* **REQUIRED ACTION**
Nothing other than the lines from the one containing "Datasheet (76, 715)" through the close of the entries below should be printed, each exactly.

Saved entries:
»»

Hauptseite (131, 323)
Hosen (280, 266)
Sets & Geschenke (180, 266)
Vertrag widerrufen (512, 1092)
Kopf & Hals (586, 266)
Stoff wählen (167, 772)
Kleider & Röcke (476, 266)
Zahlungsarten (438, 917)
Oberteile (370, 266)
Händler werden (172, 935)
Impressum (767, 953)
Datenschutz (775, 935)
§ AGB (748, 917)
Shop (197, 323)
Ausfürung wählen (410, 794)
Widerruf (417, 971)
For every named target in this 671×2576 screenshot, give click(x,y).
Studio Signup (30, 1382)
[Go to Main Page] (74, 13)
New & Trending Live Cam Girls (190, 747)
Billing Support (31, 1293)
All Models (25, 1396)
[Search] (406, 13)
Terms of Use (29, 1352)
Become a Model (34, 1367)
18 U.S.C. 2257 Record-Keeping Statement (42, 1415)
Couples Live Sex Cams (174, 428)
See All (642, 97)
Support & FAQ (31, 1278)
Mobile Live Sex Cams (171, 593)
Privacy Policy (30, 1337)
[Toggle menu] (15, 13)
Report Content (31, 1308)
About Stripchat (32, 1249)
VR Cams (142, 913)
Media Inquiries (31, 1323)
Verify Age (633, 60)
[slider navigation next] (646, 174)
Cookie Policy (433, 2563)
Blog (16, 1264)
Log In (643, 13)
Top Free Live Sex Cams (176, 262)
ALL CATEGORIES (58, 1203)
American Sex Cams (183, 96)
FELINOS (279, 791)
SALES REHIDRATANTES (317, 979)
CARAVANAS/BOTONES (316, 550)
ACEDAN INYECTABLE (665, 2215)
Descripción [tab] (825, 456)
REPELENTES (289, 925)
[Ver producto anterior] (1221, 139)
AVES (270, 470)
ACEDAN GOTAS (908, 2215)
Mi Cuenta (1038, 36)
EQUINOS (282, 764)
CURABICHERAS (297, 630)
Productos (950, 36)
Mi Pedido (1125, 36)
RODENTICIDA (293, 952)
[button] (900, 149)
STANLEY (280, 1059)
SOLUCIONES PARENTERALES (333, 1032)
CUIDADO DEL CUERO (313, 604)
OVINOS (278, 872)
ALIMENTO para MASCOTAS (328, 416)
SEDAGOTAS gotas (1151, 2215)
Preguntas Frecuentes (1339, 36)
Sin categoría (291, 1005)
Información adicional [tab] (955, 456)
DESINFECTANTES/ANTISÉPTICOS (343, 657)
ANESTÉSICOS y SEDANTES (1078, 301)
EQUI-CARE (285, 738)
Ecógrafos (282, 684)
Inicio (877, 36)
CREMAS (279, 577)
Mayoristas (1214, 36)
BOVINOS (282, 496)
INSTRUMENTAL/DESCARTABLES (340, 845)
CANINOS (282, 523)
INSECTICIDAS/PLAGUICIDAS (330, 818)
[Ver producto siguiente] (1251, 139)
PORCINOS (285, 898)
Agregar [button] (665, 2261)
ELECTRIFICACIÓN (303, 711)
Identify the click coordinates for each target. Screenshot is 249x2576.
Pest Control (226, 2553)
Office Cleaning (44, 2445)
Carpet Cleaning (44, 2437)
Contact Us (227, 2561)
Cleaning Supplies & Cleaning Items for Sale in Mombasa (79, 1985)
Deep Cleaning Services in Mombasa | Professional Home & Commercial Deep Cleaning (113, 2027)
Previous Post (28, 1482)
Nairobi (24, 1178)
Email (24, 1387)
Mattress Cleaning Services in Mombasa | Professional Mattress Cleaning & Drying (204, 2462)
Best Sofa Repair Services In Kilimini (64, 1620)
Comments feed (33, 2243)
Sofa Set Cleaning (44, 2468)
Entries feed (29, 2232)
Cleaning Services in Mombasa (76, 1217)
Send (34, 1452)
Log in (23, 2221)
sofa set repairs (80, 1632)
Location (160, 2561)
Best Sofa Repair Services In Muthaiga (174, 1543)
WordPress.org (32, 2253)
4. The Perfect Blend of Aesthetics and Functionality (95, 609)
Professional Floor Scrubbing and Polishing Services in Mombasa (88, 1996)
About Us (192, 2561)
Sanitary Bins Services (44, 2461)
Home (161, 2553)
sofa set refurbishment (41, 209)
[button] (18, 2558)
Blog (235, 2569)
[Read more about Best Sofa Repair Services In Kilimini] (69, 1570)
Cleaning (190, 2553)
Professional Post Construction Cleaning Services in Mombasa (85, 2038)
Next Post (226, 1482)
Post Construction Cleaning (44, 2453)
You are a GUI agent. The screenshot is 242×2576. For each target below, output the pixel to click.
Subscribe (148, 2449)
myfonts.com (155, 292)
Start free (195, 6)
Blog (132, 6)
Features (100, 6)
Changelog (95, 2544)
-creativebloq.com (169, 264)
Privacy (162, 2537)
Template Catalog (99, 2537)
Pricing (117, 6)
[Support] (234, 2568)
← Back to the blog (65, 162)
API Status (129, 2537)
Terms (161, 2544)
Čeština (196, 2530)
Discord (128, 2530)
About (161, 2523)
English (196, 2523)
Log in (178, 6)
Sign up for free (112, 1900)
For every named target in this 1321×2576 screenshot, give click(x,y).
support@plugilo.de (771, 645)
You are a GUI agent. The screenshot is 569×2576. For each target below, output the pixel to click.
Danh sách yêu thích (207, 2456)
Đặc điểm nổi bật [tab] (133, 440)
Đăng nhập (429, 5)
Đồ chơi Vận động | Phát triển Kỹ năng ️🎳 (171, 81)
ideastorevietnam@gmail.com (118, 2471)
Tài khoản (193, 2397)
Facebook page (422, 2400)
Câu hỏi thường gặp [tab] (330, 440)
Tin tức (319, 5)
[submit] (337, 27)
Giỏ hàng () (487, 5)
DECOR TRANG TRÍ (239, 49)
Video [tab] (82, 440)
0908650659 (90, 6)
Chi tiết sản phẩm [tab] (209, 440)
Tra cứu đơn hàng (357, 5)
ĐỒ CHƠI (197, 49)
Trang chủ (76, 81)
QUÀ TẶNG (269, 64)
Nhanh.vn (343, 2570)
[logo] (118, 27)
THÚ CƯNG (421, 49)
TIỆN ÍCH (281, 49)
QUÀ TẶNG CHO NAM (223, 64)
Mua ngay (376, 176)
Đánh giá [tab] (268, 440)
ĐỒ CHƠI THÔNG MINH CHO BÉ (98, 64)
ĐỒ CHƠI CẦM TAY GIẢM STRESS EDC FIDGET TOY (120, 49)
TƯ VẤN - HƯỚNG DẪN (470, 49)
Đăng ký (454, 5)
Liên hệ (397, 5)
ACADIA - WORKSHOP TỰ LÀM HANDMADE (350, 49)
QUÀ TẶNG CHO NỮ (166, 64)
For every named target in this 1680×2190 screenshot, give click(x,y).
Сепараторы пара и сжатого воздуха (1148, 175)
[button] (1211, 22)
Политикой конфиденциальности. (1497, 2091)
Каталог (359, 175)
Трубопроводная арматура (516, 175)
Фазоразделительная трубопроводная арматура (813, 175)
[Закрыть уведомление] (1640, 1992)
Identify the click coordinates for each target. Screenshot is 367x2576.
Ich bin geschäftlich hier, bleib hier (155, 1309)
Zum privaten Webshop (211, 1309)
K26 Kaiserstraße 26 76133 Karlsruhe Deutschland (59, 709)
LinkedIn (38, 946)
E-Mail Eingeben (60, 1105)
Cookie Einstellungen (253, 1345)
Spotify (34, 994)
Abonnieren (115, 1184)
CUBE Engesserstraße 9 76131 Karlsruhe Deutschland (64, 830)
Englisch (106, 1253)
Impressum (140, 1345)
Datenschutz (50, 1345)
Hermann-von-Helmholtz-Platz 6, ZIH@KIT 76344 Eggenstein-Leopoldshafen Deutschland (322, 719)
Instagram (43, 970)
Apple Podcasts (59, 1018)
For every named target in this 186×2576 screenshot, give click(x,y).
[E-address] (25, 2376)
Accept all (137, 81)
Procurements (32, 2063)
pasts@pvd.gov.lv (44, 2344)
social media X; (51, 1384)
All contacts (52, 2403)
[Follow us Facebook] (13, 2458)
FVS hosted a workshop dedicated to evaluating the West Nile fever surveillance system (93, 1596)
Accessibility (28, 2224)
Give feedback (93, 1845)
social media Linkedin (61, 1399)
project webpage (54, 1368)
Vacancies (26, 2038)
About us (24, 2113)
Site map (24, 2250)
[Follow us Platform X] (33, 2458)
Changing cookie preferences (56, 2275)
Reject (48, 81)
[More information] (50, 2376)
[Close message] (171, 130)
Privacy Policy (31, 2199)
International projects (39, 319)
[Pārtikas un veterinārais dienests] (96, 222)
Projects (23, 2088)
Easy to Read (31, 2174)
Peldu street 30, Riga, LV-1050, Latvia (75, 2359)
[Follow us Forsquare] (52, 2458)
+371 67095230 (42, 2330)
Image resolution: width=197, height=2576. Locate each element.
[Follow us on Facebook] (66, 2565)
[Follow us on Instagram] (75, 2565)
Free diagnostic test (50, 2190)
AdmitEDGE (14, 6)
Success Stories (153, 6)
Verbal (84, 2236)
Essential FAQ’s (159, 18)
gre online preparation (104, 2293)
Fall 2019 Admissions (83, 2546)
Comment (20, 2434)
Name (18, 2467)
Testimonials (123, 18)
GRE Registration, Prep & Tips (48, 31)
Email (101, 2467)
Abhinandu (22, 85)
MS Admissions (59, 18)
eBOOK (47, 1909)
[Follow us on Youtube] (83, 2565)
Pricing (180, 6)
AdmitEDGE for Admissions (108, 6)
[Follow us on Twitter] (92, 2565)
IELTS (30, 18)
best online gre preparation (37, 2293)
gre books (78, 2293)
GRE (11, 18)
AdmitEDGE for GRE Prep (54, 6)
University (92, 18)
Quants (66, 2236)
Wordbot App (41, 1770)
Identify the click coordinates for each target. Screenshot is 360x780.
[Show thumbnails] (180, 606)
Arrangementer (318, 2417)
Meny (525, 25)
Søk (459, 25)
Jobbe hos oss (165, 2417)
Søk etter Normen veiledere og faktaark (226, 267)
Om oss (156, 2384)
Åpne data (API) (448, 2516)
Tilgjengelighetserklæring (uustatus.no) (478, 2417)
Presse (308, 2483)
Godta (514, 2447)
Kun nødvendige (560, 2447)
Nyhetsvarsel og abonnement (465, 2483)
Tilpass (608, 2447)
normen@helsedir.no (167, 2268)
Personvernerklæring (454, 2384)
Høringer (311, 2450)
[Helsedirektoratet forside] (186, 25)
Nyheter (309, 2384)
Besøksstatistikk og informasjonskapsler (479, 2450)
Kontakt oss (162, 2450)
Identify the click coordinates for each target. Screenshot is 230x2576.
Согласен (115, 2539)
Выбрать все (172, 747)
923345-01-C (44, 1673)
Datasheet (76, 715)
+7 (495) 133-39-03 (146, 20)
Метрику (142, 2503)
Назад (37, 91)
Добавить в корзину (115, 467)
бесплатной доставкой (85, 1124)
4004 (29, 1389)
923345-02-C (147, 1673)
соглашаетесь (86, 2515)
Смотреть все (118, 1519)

««

* **OUTPUT FOR THIS EXERCISE**
Datasheet (76, 715)
+7 (495) 133-39-03 (146, 20)
Метрику (142, 2503)
Назад (37, 91)
Добавить в корзину (115, 467)
бесплатной доставкой (85, 1124)
4004 (29, 1389)
923345-02-C (147, 1673)
соглашаетесь (86, 2515)
Смотреть все (118, 1519)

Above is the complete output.